I always end "Mad Money" by saying that there's always a bull market somewhere, and it's my job to find it.
Tuesday morning, with the reporting of the numbers from British giant Reckitt Benckiser (RBGLY) and Cincinnati's Procter & Gamble (PG) , I have found a new one: the bull market in hygiene.
Sure, they both reported extraordinary numbers with RB and Procter giving 13% and 9% organic growth, respectively. For those of you new to these behemoths, those are smashing numbers. Some analysts were looking for half that growth.
But when you dig down, you see the bull market lurking: for Procter, you have fabric and home care rallying 14%, and health care 12%, RB cuts right through the bull and tells us that hygiene soared 19.5% and health soared 6%. You are most likely pretty familiar with Procter's hygiene products, such as Gain or Tide, Cascade, Joy and Mr. Clean, but you might be a big user of some of the RB hygiene line such as Lysol, up 70% year-over-year in all of its permutation, whether it be spray or wipes, all of which were being made around the clock to meet demand. You may not know Dettol, the overseas equivalent, which is doing fabulously.
Now, when you find a new bull market, you have to be sure it has staying power through thick and thin. That's something that was taken on directly by both the chief financial officer of Procter & Gamble, Jon Moeller, who runs the call, and CEO Laxman Narasimhan for Reckitt.
"We do expect that there's some stickiness to new habits that are being formed," Moeller said about the hygiene obsession. "It's hard for us to see in our interactions with consumers that we're going to snap back and revert to the same attitudes and the same behaviors" that we collectively had pre-Covid.
Moeller then talked about how our grandparents, who survived the depression, often hoarded more food than we would. "Consumer habits," Moeller continued, "once they're established in our categories, are rarely reversed."

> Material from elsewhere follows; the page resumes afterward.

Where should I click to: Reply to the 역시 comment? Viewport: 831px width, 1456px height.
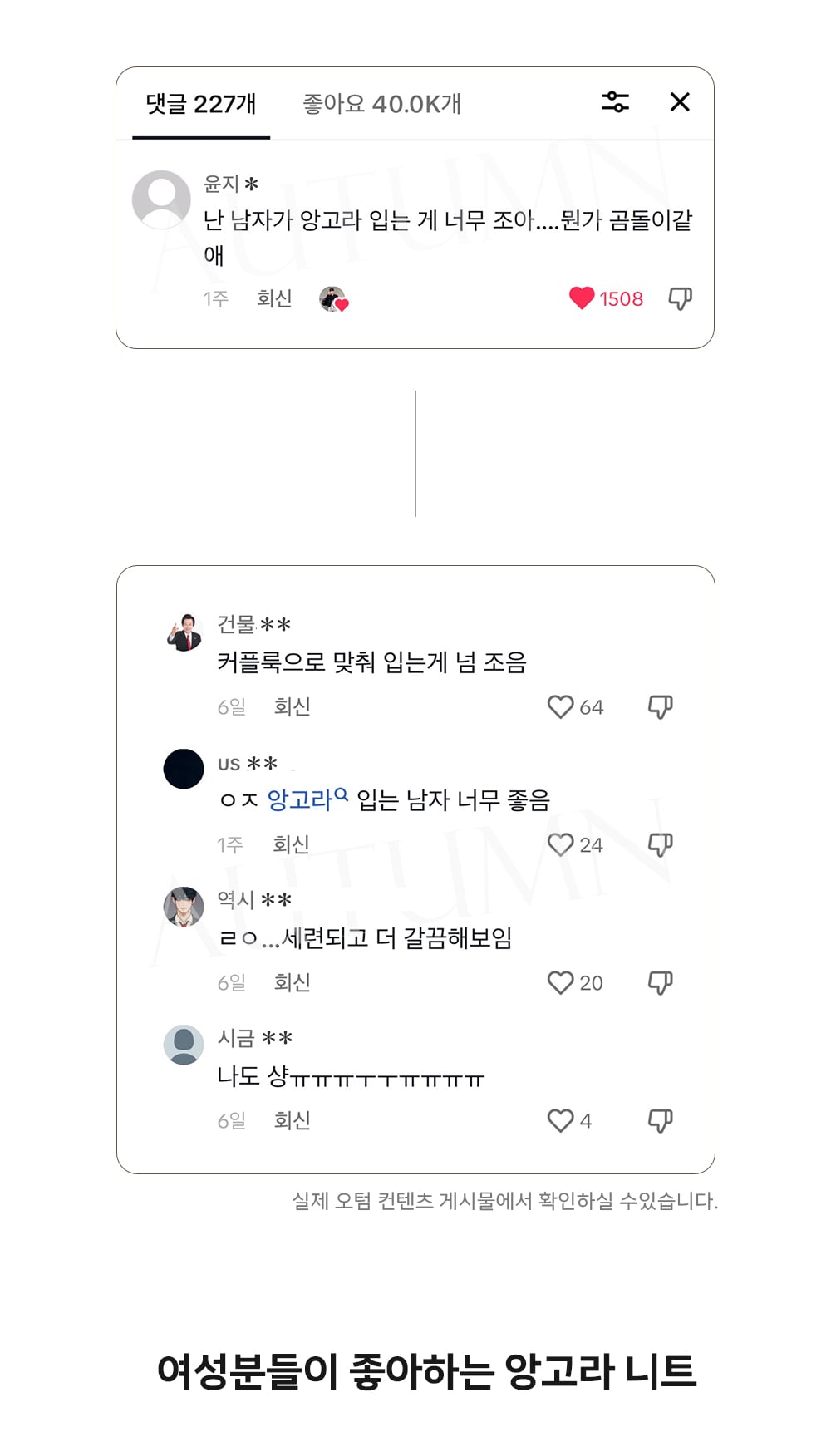(292, 983)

Hygiene's a habit that's not going away.
Laxman Narasimhan told me that the hygiene trend is the most powerful theme in all of consumer packaged goods right now. They are producing five times the amount of their hygiene products they made last year. I think it's pretty clear that the cost of that expansion was huge, but is now largely behind it, which means there could be some terrific margin expansion ahead. His comments on the call were on point: "Most importantly, the pandemic has heightened the social importance of hygiene, seen increasingly as a foundation for health by all. We're seeing that 86% of consumers are reporting that their hygiene practices have improved over the course of this period."
Jeff Carr, the firm's CFO, says that the belief is that "a vaccine or a quick reversal of the pandemic" is not going to change that view.

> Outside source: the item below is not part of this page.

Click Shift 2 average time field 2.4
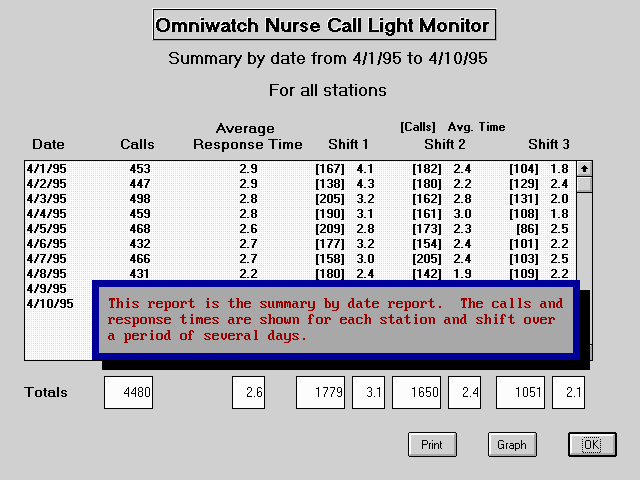The height and width of the screenshot is (480, 640). click(x=464, y=393)
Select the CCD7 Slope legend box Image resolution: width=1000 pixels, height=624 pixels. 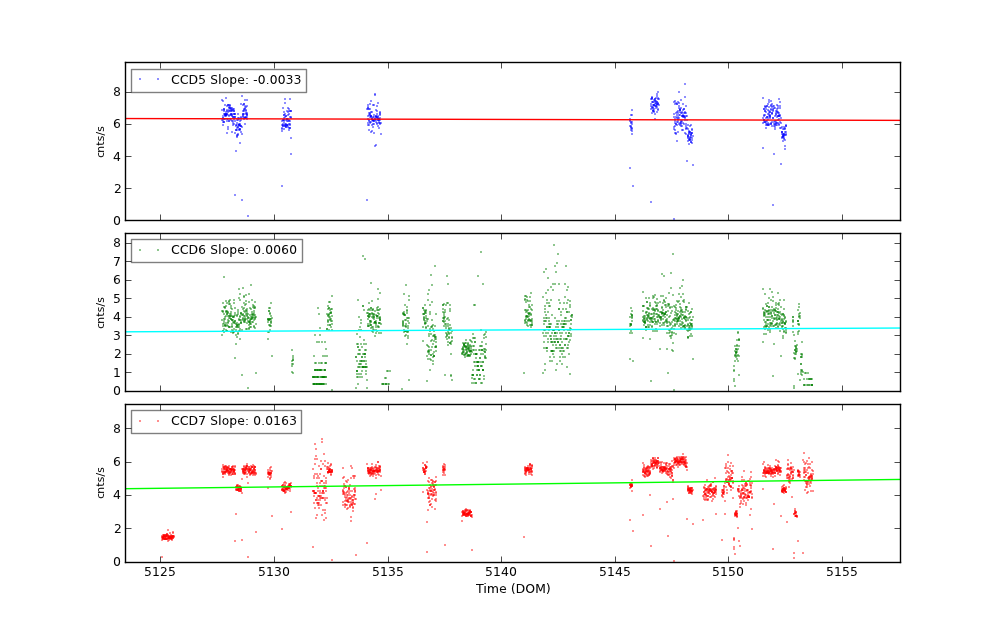coord(216,421)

Now, sometimes I don't want to overthink it: soap, detergent, and disinfectant are all hygienic, which means that you can easily extrapolate them to companies like Colgate (CL) , Clorox (CLX) and, to a lesser extent, Church & Dwight (CHD) , which owns Arm & Hammer. We owned Colgate for Action Alerts PLUS and sold it for a small profit, but after listening to this call, I said its soap and disinfectant lineup's very powerful and on an election/stimulus defeat decline, maybe we should buy it back. Just mulling. Clorox seems a bit played out and Church & Dwight has a lot of other moving parts.
But let me posit another idea: L Brands (LB) . Here's a company with a dominant division, Victoria's Secret, which his faltering badly, but its Bath & Body Works, at $5.1 billion in sales, about half of the company's revenues, may be a hidden gem, something so far that only JPMorgan analyst Matt Boss has been pushing. He says there is 50% upside because of it. I say that the hygiene bull market takes many forms, but soap stands out and that puts Bath and Body Works into the raging bull category.
Hygiene. It's here. It's not going away. And what a great place to be regardless of who wins for president.